**TAREA ESCRITA**: Convierte todas las entradas siguientes en una lista JSON de cadenas, una por cada línea, y omite las líneas en blanco.

**ENTRADAS PROPORCIONADAS**:

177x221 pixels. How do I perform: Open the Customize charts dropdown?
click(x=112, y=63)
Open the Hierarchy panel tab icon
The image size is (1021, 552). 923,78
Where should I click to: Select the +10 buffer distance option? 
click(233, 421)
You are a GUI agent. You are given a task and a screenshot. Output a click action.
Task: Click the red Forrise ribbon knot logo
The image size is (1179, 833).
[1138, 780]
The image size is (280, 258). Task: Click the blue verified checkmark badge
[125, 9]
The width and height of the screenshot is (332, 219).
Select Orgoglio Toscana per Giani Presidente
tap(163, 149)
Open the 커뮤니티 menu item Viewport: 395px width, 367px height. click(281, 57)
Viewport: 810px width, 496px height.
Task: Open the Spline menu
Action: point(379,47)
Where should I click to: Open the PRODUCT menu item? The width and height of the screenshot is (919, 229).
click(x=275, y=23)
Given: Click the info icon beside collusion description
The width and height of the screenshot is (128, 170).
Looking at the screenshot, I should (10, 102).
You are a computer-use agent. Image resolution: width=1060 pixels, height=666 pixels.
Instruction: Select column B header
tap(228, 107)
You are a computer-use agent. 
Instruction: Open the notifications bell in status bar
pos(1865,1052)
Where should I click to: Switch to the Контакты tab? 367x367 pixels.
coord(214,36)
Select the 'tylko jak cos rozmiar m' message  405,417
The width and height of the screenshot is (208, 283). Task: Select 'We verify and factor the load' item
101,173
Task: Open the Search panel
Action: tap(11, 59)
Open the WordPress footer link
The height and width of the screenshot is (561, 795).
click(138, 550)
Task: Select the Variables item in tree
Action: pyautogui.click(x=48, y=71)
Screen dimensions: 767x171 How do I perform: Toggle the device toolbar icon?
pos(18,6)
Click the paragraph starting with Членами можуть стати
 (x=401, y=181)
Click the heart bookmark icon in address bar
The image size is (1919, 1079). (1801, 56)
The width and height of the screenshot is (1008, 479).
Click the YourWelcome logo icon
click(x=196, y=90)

**SOLUCIÓN DEL PROBLEMA**:
[
  "177x221 pixels. How do I perform: Open the Customize charts dropdown?",
  "click(x=112, y=63)",
  "Open the Hierarchy panel tab icon",
  "The image size is (1021, 552). 923,78",
  "Where should I click to: Select the +10 buffer distance option? ",
  "click(233, 421)",
  "You are a GUI agent. You are given a task and a screenshot. Output a click action.",
  "Task: Click the red Forrise ribbon knot logo",
  "The image size is (1179, 833).",
  "[1138, 780]",
  "The image size is (280, 258). Task: Click the blue verified checkmark badge",
  "[125, 9]",
  "The width and height of the screenshot is (332, 219).",
  "Select Orgoglio Toscana per Giani Presidente",
  "tap(163, 149)",
  "Open the 커뮤니티 menu item Viewport: 395px width, 367px height. click(281, 57)",
  "Viewport: 810px width, 496px height.",
  "Task: Open the Spline menu",
  "Action: point(379,47)",
  "Where should I click to: Open the PRODUCT menu item? The width and height of the screenshot is (919, 229).",
  "click(x=275, y=23)",
  "Given: Click the info icon beside collusion description",
  "The width and height of the screenshot is (128, 170).",
  "Looking at the screenshot, I should (10, 102).",
  "You are a computer-use agent. Image resolution: width=1060 pixels, height=666 pixels.",
  "Instruction: Select column B header",
  "tap(228, 107)",
  "You are a computer-use agent. ",
  "Instruction: Open the notifications bell in status bar",
  "pos(1865,1052)",
  "Where should I click to: Switch to the Контакты tab? 367x367 pixels.",
  "coord(214,36)",
  "Select the 'tylko jak cos rozmiar m' message  405,417",
  "The width and height of the screenshot is (208, 283). Task: Select 'We verify and factor the load' item",
  "101,173",
  "Task: Open the Search panel",
  "Action: tap(11, 59)",
  "Open the WordPress footer link",
  "The height and width of the screenshot is (561, 795).",
  "click(138, 550)",
  "Task: Select the Variables item in tree",
  "Action: pyautogui.click(x=48, y=71)",
  "Screen dimensions: 767x171 How do I perform: Toggle the device toolbar icon?",
  "pos(18,6)",
  "Click the paragraph starting with Членами можуть стати",
  " (x=401, y=181)",
  "Click the heart bookmark icon in address bar",
  "The image size is (1919, 1079). (1801, 56)",
  "The width and height of the screenshot is (1008, 479).",
  "Click the YourWelcome logo icon",
  "click(x=196, y=90)"
]